Fry’s research focuses on building a positive environment for sport in which participants are supported, effort is rewarded, teamwork is encouraged and emphasis is taken away from punishing mistakes. Instead, mistakes are viewed as a learning opportunity. Adult volunteers who coach at five Game On sites around Guatemala took part in the training. They had previously had no formal training in creating positive sporting environments.
“These are people with great hearts who really want to make a difference,” Fry said of the volunteers. “We explained why we believe in this approach, and the volunteer coaches were able to do hands-on activities to try out this positive, task-involving approach and see the impact it has first-hand.”

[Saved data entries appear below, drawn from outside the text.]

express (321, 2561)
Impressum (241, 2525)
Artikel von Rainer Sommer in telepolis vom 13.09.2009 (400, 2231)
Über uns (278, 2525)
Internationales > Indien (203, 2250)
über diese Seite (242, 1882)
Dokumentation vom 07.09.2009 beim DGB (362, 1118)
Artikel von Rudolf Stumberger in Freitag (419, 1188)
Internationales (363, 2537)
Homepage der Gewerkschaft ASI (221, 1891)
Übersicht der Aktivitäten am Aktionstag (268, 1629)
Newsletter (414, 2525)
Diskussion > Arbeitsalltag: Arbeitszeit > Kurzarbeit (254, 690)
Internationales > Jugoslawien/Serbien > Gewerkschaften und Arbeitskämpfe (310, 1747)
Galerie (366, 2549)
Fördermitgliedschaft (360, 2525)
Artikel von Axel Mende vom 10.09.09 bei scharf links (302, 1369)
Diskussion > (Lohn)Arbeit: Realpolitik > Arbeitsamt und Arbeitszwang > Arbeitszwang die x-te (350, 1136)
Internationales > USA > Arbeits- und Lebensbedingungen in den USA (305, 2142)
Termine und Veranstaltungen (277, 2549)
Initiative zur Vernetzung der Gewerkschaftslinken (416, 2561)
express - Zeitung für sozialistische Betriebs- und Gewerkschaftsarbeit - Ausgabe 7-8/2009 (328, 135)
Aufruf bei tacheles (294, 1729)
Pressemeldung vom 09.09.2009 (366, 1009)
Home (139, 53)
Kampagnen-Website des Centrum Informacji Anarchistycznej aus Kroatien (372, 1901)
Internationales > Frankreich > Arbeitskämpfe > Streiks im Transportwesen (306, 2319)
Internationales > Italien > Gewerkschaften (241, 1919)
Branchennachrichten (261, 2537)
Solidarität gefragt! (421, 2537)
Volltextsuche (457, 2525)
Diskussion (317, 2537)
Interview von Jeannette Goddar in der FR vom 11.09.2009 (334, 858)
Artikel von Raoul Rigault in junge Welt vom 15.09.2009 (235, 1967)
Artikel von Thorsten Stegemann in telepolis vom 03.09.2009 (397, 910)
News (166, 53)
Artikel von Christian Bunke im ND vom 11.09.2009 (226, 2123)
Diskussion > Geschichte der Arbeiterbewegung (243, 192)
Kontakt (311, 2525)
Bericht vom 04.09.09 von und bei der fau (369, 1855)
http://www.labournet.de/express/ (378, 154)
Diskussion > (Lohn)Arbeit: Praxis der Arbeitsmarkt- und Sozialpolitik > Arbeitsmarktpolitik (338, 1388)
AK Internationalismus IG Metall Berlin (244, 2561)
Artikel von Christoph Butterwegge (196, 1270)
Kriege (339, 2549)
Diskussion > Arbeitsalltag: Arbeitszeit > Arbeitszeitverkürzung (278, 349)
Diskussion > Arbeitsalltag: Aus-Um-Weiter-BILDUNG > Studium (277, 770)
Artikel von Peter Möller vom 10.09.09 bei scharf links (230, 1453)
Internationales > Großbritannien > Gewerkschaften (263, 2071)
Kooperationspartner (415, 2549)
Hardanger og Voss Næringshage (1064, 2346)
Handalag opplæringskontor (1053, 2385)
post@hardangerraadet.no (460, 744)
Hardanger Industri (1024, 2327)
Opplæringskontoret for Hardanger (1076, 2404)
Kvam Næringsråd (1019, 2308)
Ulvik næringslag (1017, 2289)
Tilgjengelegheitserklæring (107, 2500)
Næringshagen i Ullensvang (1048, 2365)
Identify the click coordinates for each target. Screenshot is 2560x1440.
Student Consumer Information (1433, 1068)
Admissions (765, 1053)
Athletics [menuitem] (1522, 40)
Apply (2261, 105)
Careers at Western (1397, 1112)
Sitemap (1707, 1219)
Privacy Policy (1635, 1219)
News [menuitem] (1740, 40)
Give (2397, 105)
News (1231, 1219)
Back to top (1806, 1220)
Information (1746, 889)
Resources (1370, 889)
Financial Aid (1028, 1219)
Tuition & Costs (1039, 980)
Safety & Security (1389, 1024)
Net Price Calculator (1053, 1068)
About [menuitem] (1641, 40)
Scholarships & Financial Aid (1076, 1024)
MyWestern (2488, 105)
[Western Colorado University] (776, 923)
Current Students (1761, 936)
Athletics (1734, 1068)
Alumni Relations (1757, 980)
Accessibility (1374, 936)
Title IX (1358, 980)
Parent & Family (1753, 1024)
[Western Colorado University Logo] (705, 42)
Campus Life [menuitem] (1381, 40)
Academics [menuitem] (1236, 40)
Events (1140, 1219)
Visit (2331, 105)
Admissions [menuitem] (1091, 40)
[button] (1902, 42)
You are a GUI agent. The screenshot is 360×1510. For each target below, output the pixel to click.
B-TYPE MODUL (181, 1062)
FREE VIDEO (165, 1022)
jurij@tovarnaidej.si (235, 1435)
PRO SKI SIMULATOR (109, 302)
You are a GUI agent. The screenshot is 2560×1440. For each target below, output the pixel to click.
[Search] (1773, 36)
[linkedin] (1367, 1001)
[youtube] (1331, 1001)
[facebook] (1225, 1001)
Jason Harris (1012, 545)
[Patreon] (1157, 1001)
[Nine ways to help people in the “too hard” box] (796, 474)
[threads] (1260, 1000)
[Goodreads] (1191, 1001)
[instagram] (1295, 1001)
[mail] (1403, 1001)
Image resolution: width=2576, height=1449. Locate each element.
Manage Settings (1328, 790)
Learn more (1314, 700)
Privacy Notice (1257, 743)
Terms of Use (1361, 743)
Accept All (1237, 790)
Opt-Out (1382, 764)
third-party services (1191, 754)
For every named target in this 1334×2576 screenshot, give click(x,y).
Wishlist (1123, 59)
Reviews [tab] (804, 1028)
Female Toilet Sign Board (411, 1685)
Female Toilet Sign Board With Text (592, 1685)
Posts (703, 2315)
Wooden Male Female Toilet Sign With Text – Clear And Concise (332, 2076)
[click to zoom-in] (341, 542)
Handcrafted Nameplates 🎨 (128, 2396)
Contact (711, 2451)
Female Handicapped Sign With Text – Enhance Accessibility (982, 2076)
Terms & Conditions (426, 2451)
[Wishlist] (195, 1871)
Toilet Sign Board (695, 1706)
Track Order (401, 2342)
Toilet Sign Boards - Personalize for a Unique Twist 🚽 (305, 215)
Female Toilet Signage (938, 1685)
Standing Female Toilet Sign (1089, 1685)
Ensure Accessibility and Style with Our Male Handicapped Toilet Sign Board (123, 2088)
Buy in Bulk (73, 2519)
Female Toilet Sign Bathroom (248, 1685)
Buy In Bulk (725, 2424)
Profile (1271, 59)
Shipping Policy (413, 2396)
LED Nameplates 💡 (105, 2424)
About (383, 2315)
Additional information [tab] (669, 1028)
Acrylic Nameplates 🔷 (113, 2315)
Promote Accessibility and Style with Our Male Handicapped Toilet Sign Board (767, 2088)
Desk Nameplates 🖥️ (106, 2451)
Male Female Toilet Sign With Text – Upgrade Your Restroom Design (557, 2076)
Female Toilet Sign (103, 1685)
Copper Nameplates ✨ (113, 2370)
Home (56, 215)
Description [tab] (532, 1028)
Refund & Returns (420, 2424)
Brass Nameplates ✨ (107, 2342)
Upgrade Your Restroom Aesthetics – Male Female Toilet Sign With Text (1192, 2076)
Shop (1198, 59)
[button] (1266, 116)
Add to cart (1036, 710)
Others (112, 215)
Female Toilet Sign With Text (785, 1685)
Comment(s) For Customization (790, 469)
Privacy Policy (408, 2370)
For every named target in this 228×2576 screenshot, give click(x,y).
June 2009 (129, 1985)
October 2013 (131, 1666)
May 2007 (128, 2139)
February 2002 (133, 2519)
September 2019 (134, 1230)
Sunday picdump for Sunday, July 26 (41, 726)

The caring, task-involving approach has been shown to have numerous positive benefits for coaches and participants, with the latter reporting they have more fun and want to put in more effort. They also have positive physical and psychological responses such as reduced stress and depression and better overall well-being and have even displayed more prosocial behaviors such as empathy and caring for others.
Those outcomes are especially important for the participants in Guatemala. Given high poverty rates, parents are often concerned about violence their children are exposed to and the lack of opportunity many youth have to take part in organized sporting or non-curricular activities. It is even more uncommon for young girls to have an opportunity to take part in youth sport such as those provided by Game On.
“There are some kids in Children International’s programs who do not get to experience a caring and supportive environment at home, which means it’s even more important for them to have that when they participate in our programs, like Sports for Development,” said Natalie Foxworthy, Children International Child and Youth Development senior program officer.
In addition to sharing research, Fry and her team taught Game On and Children International staff games and activities they can use to implement the strategies. While the approach can be applied in any popular activity such as soccer, they also played games that required creative teamwork and strategies such as cup stacking, relays and even incorporated comedy and music.
“When you do these kinds of activities it naturally sets the stage to have conversations about the various strengths different people bring and the advantages of being in an environment where everyone is treated with kindness and respect. The youth are able to develop skills that help them work better together,” Fry said.
But the activity the youths and adult volunteers take part in is secondary to the environment in which it happens. Fry’s research has shown when people take part in sport or activities in a caring, task-involving climate over time, not only do they perform better and have more fun, but they experience better overall well-being, positive behaviors and problem solving abilities that translate to other parts of life.
“It’s not all about the activities, it was about using these strategies and creating a positive environment for kids where they have fun, work together and have better outcomes that, most importantly, can benefit them across all areas of their lives,” Fry said.